(TASK DIRECTIONS): Starting at the line that has "At what coordinates" and ending after the line that has "point(545,161)", rewrite that span of the data with "dropdown" swapped for "menu" and everything else unchanged. Leave the pictures out of your output.
## Begin EXERCISE MATERIAL
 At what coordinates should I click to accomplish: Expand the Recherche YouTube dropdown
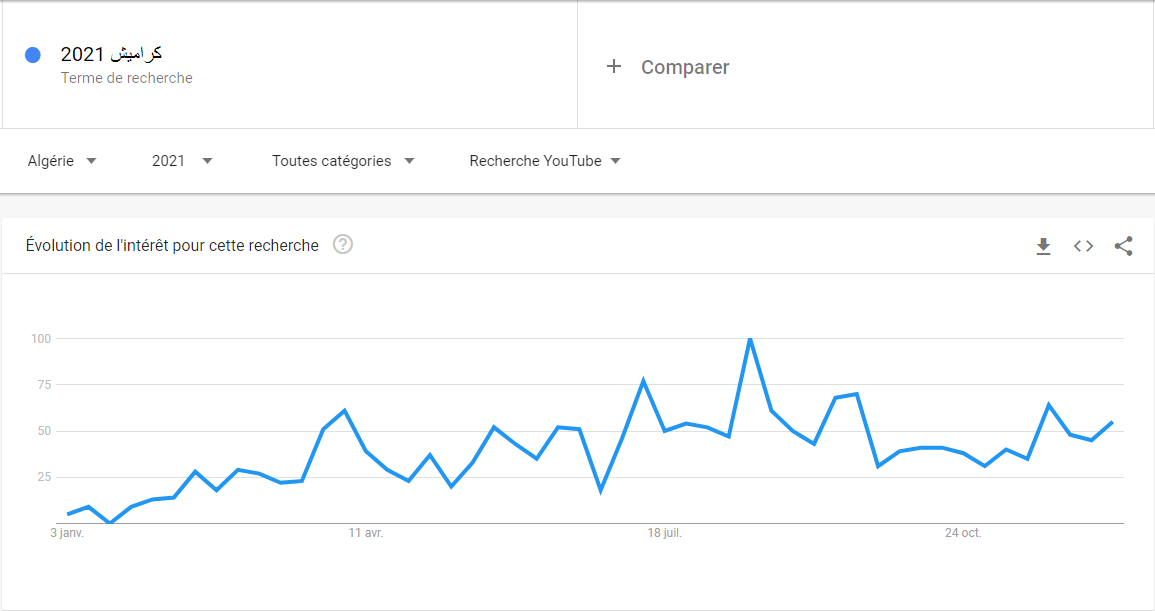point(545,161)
## End EXERCISE MATERIAL
## Begin EXERCISE MATERIAL
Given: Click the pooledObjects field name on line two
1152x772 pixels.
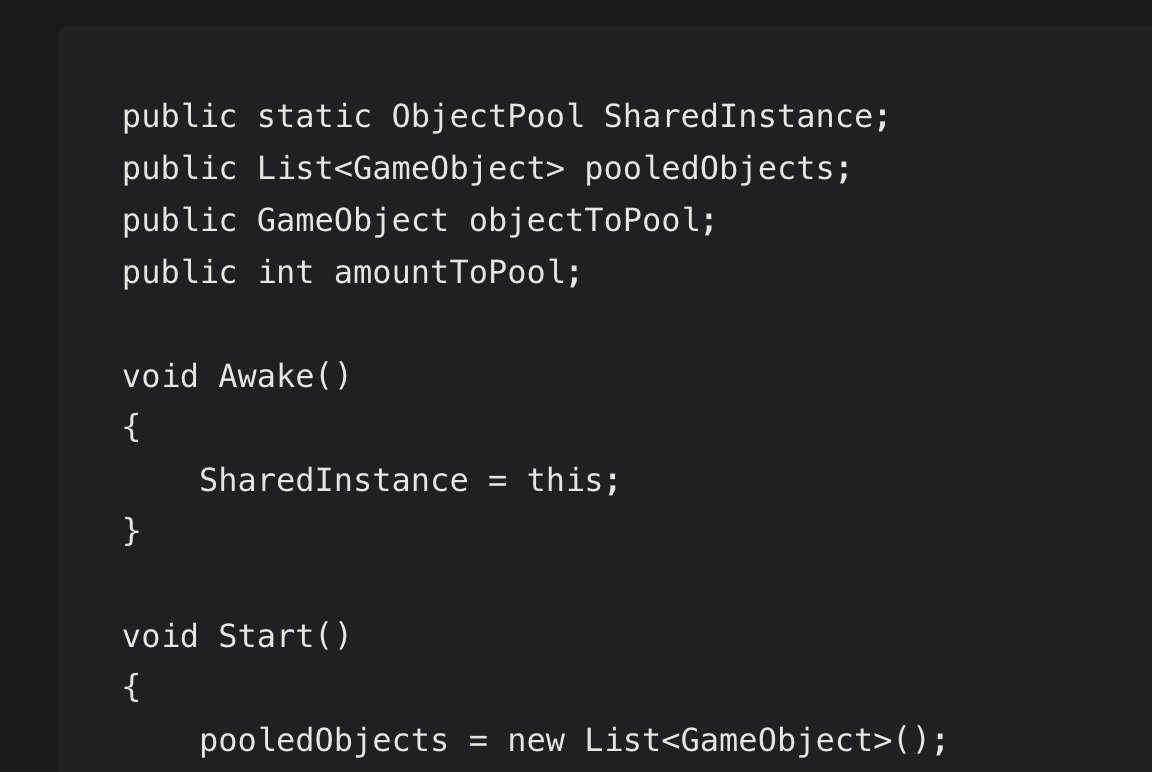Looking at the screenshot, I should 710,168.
## End EXERCISE MATERIAL
(ANSWER FOR THE TASK):
 At what coordinates should I click to accomplish: Expand the Recherche YouTube menu
point(545,161)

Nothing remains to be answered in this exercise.